The show's not bad--it's not bad! (Although the bag-in-the-tree/smooth-move-Ferguson episode sure flirted with it). Just not so great, for a show that used to to be much better than it had to be. The 100th episode, which in the context of the first couple seasons would have seemed formulaic and a little sentimental, actually seemed pretty good to me, which says something.

I don't know why I assumed 30 Rock could avoid the trap of the TV show that Will Not Die, especially as it hung on long enough to get sucked into the gravitational pull of the 100-episode syndication landmark. That pull is so strong that it seems to dominate the lifespan of any show that hints at going into a fourth season--pulling it past a fifth, into a sixth to validate the decision, or further.

It's especially painful when good TV shows go out this way (or don't go out, being the point). Why do we want TV shows to last forever, when it's a problematic idea for even arguably more worthy constructions, such as actual human beings, to do so? We do, though--we want TV shows to have eternal life. The BBC ran two spectacular, zippy seasons of The Office, with one satisfying Christmas episode wrap-up, but NBC cranked out seven seasons of the US version and when the premise was bled dry and natural plot developments explored and everyone spawned and partnered and the lead actor finally had to leave, they transplanted another lead to keep the body alive. We do this all the time to keep these carcasses going: push in the Ted McGinleys and the Replacement Blondes, Kids, and Love Interests. Two and a Half Men just drafted Ashton Kutcher to wear the wacky brother jersey for one more season, even though it's a reasonable guess nobody thinks it's going to last much longer. There are no DNR orders for TV shows--we try heroic shit until there's just no point. (And these days we reboot it ten years later, anyhow.)

I remember a friend turning to me after a Simpsons episode one Sunday night in the early 1990s, probably sometime in the middle of the third season when things started to get really good, and saying with a kind of worried happiness, "Are these always going to be so good?" The shows were so great, so funny, it was hard to imagine them being anything but--but. We knew it couldn't last forever.

It would not have occurred to us to imagine that the show would be on the air twenty-two years later (like imagining our parents at age 190), kept going with good writers--but for what real reason other than money? Surely one of the benefits with creative creations is to shape them as best we can? Not letting them linger?

I know I'm priggish and idealistic. This whole topic is a terrible hobbyhorse of mine, because it bums me to see a show that has always gone its own way grind down to mediocrity or unavoidable TV cliches to keep itself on the air, not to mention sitcoms can go to some bad places past five or six seasons (look at Roseanne). 30 Rock is starting to look a little like late-seasons Simpsons: funny from the outside-in, with less emotional core.

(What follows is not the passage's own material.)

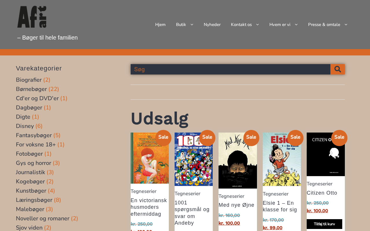Viewport: 370px width, 231px height.
Task: Open the Elsie 1 book cover
Action: [282, 159]
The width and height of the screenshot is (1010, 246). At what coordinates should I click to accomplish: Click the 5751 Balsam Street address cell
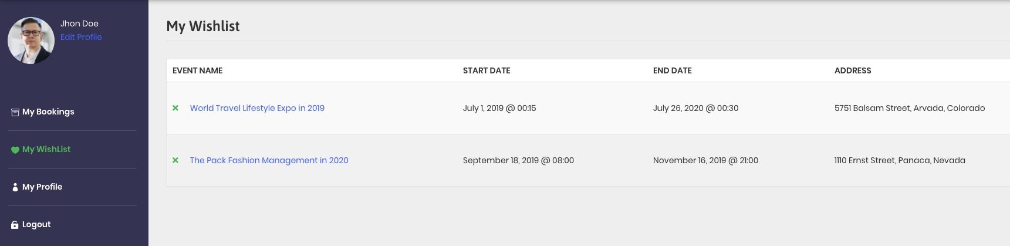pyautogui.click(x=910, y=108)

I found 30 Rock at a rough time in my life, and if I were inclined to write "Dear Tina Fey" letters I might tell her that the show was smart, engaging solace, right when I needed it, every time. There was something sort of magical about how good it was, how fun and smart and solid. The show is still way too smart not to know what's happening to it (the writers even play with it sometimes)--but I wish somebody would just pull the plug.

Wednesday, June 01, 2011

I'm an artistic genius*

Make delicious, delicious oatmeal cookie batter, by substituting c. 3-1/2 cups of oatmeal for about 1 to 1-1/4 cups of flour in the Nestle Tollhouse Cookie recipe.

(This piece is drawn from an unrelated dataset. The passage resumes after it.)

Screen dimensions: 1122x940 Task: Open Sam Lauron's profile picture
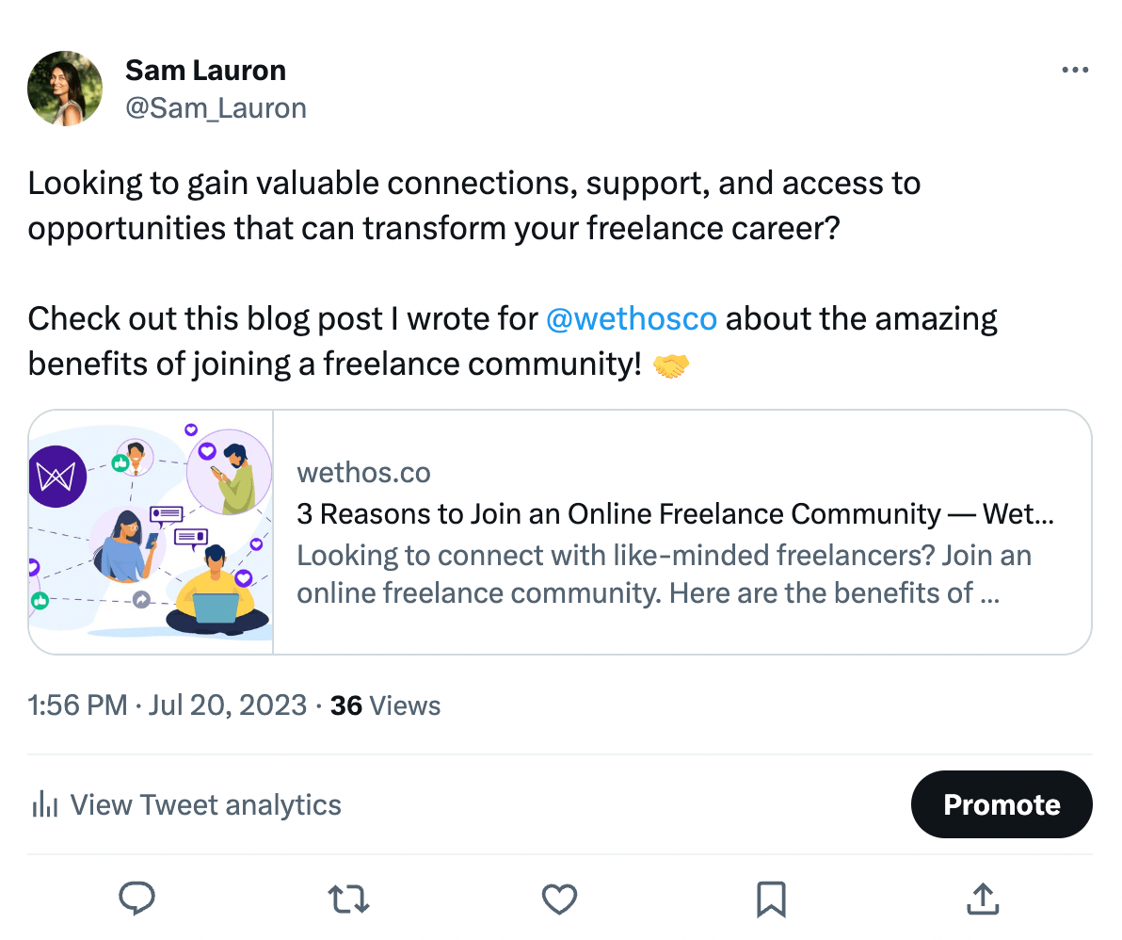coord(65,89)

[Licks of this unbaked batter are maybe the most delicious, salty-stuff sweet in the world, but do y'all find cookie dough ice cream remotely successful at accessing that taste for our pleasure? Grainy lumps of tasteless sweet, they are.]

Flatten scoops of batter on a cookie sheet. Top with a square of Ghirardelli caramel milk chocolate, then, a slightly smaller round of dough that you flatten carefully over the top and seal up around the edges.

Cook the usual way, maybe until a little browner than usual, and let sit and cool very thoroughly, until these become stabilized cookie/candy situations, with a lovely striation of the Ghirardelli throughout.

EAT.

*Not really. Movie quote. Just hyperbolating.